Speaking to the Greek broadcaster, Open TV, Andonyadis said he does not believe Turkey or President Recep Tayyip Erdoğan wants war, adding: "Oruç Reis travels around international waters. As long as it does not enter within the Greek continental shelf, which is 6 miles, it does not violate our rights."
"Turkey made a very smart and important move. Erdoğan does things which he thinks the best for his country's interests. When two countries will determine the maritime jurisdiction areas between them, he can say we conducted exploration activities there. Turkey invests in the future by marking the zone. What we have to do is also marking the area by renting one or two seismic research vessels," he said.
Oruç Reis left Antalya Port earlier this month to carry out activities south of the island of Kastellorizo (Megisti-Meis) until Oct. 22, following the declaration of a 10-day navigational telex (Navtex) in the Eastern Mediterranean. Navtex is a maritime communications system that allows ships to inform other vessels about their presence in the area.
Ankara says the Oruç Reis was redeployed following provocation from Athens, including a decision to hold military drills in the Aegean Sea on Turkey's main national holiday.
Turkish officials have been accusing the Greek authorities of engaging in a series of "provocations" despite efforts to revive the so-called exploratory talks between the neighbors, aimed at resolving disputes.
Turkey has rejected the maritime boundary claims made by Greece and the Greek Cypriot administration in the region. It stressed that these excessive claims violate the sovereign rights of both Turkey and the Turkish Republic of Northern Cyprus (TRNC).
Ankara has recently sent its drillships looking for energy on its continental shelf, asserting its own rights in the region as well as those of the TRNC.
Turkish leaders have repeatedly stressed that Ankara is in favor of resolving all outstanding problems in the region through international law, good neighborly relations, dialogue and negotiation.
Meanwhile, the EU held a summit earlier this month to discuss economic sanctions on Ankara, aimed at curbing its natural gas explorations.

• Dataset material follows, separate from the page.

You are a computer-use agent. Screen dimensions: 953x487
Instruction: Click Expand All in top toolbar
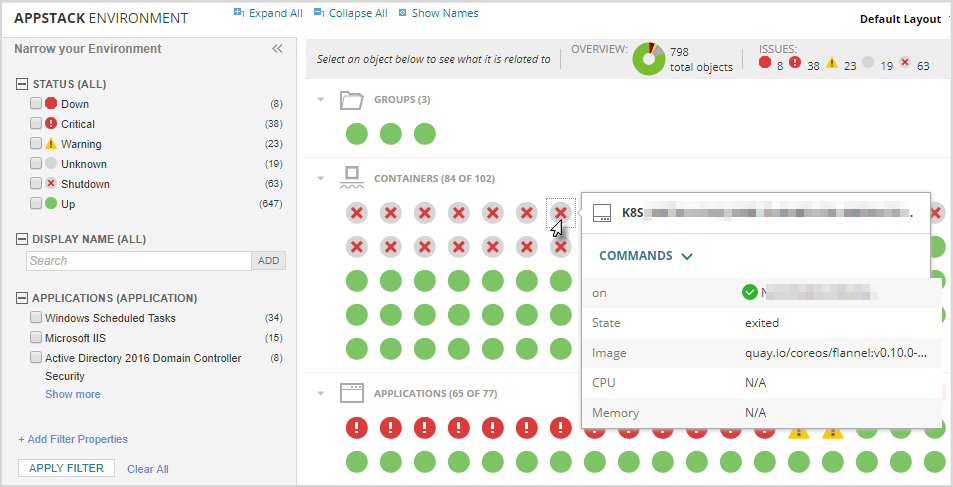point(268,14)
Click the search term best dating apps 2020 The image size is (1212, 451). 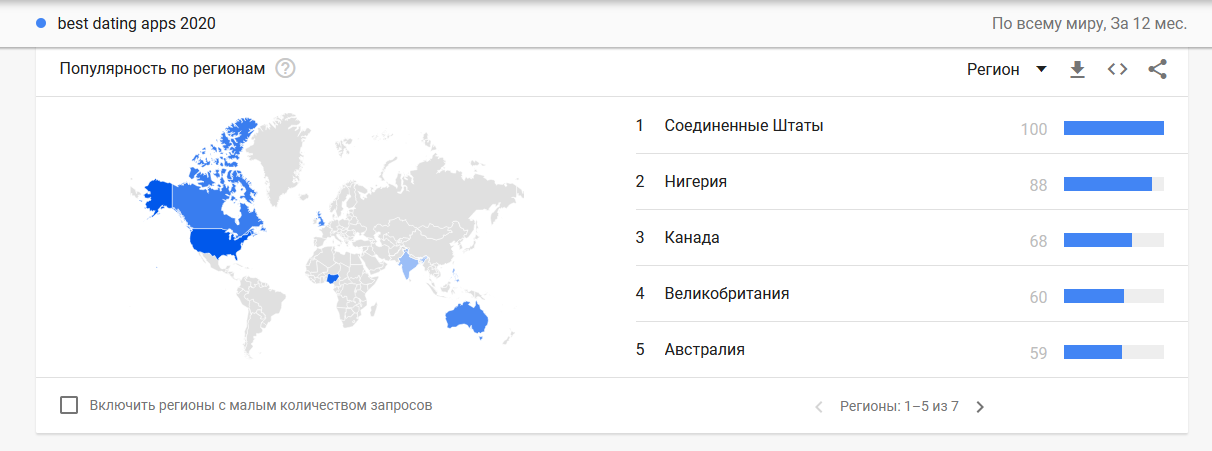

However, the Oct. 2 summit statement did not provide details.
The Greek state news agency ANA also reported Tuesday that Greece's Foreign Minister Nikos Dendias has written to the EU asking it to consider suspending the bloc's customs union agreement with Turkey,
Dendias wrote to the European commissioner for neighborhood and enlargement, Oliver Varhelyi, asking him to look at the measure in response to Turkey's repeated violations of the agreement, the agency said.